Ross Taylor (New Zealand)

Renowned for his overtly attacking style and ability to score quick runs, it was at the last World Cup four years ago in a match against Pakistan that New Zealand top order batsman Ross Taylor enjoyed his finest moment. On his way to a career high score of 133 not out, he finished with a flurry with a staggering 55 runs off the last 13 balls he faced to lift the Kiwis over 300. Although he lost the national captaincy in 2013 due to his poor relationship with coach Mike Hesson, Taylor looks far more at home without the extra responsibility. With the freedom now to focus solely on his batting he will be looking to welcome New Zealand’s opponents to the “Shaky Isles” by dispatching their bowlers to and over the boundary. While many batsmen new to the conditions tend to struggle with New Zealand’s seaming pitches, Taylor revels in them. Expect fireworks.

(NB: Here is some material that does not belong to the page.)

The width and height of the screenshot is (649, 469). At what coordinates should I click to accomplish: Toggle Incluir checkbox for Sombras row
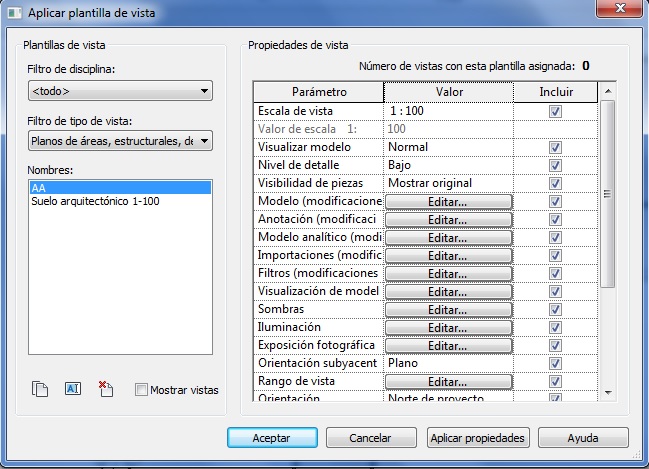tap(555, 309)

Lasith Malinga (Sri Lanka)

A crowd favorite wherever he travels, Malinga is impossible to miss with his curly mop of hair dyed partially blond and his famous slingshot bowling action that has left countless batsmen bemused. Such an unusual action makes Malinga extremely difficult to predict and combined with his sheer speed he has become one of the world’s leading “death” bowlers as he fires the ball in at the stumps. He is a limited over specialist, having retired from Test cricket some years ago, and his results suggest that decision was a good one. He is the only player to boast three ODI hat-tricks – three wickets in three consecutive deliveries – and the only one to have taken four wickets in four consecutive deliveries after ripping through South Africa at the 2007 World Cup. Malinga was a key man for Sri Lanka in that tournament, taking 18 wickets at a brilliant average of 15.77 runs per wicket as he guided them to the final. If he produces similar form this time around another deep run is on the cards for Sri Lanka.